Pharmacokinetics and pharmacodynamics of ch14.18/CHO in relapsed/refractory high-risk neuroblastoma patients treated by long-term infusion in combination with IL-2

Ch14.18 manufactured in Chinese hamster ovary (CHO) cells is currently being evaluated in clinical trials. Short-term infusion (STI) (8-20h/day; 4-5days) of 100mg/m2 ch14.18/CHO (dinutiximab beta) per cycle in combination with cytokines is standard treatment of neuroblastoma (NB) patients. As pain is a limiting factor, we investigated a novel delivery method by continuous long-term infusion (LTI) of 100mg/m2 over 10days. 53 NB patients were treated with 5-6 cycles of 6 x 106 IU/m2 subcutaneous interleukin-2 (d 1-5, 8-12), LTI of 100mg/m2 ch14.18/CHO (d 8-18) and 160mg/m2 oral 13-cis-retinoic acid (d 22-35). Human anti-chimeric antibody (HACA), antibody-dependent cell-mediated cytotoxicity and complement-dependent cytotoxicity were determined. With LTI, we observed a maximum concentration of ch14.18/CHO (Cmax) of 12.56 +/- 0.68 mu g/ml and a terminal half-life time (t1/2 beta) of 32.7 +/- 16.2 d. The clearance values for LTI and STI of 0.54 +/- 0.13 and 0.41 +/- 0.29 L/d m2 and area under the serum concentration-time curve (AUC) values of 189.6 +/- 41.4 and 284.8 +/- 156.8 mu gxd/ml, respectively, were not significantly different. Importantly, we detected ch14.18/CHO trough concentration of >= 1 mu g/ml at time points preceding subsequent antibody infusions after cycle 1, allowing a persistent activation of antibody effector mechanisms over the entire treatment period of 6 months.
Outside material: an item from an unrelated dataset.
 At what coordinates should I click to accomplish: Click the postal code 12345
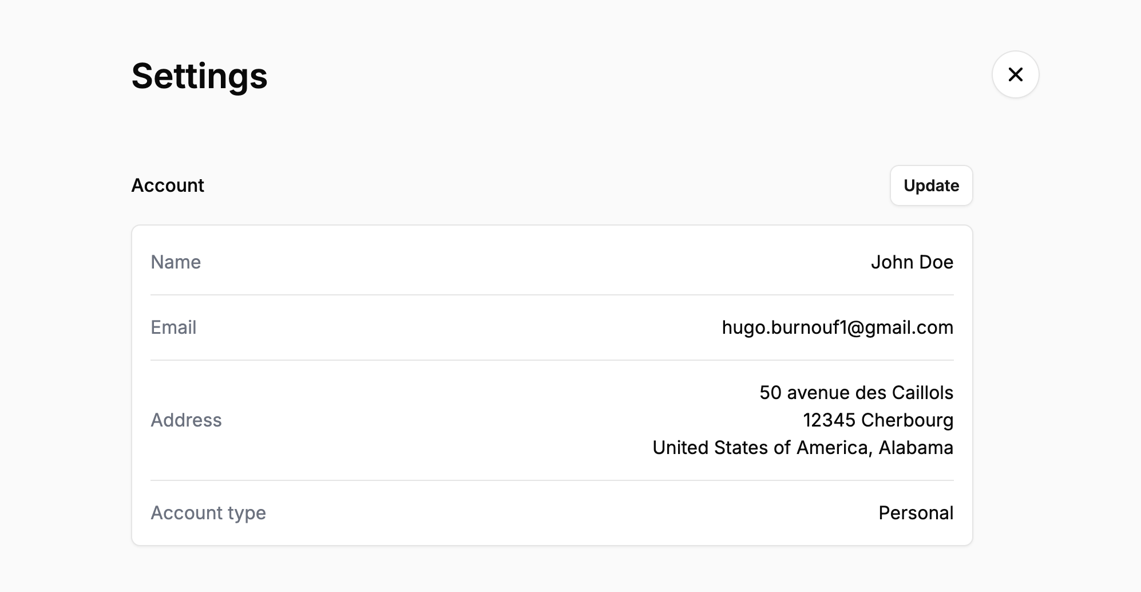829,420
HACA responses were observed in 10/53 (19%) patients, similar to STI (21%), indicating LTI had no effect on the immunogenicity of ch14.18/CHO. In conclusion, LTI of ch14.18/CHO induced effector mechanisms over the entire treatment period, and may therefore emerge as the preferred delivery method of anti-GD2 immunotherapy to NB patients.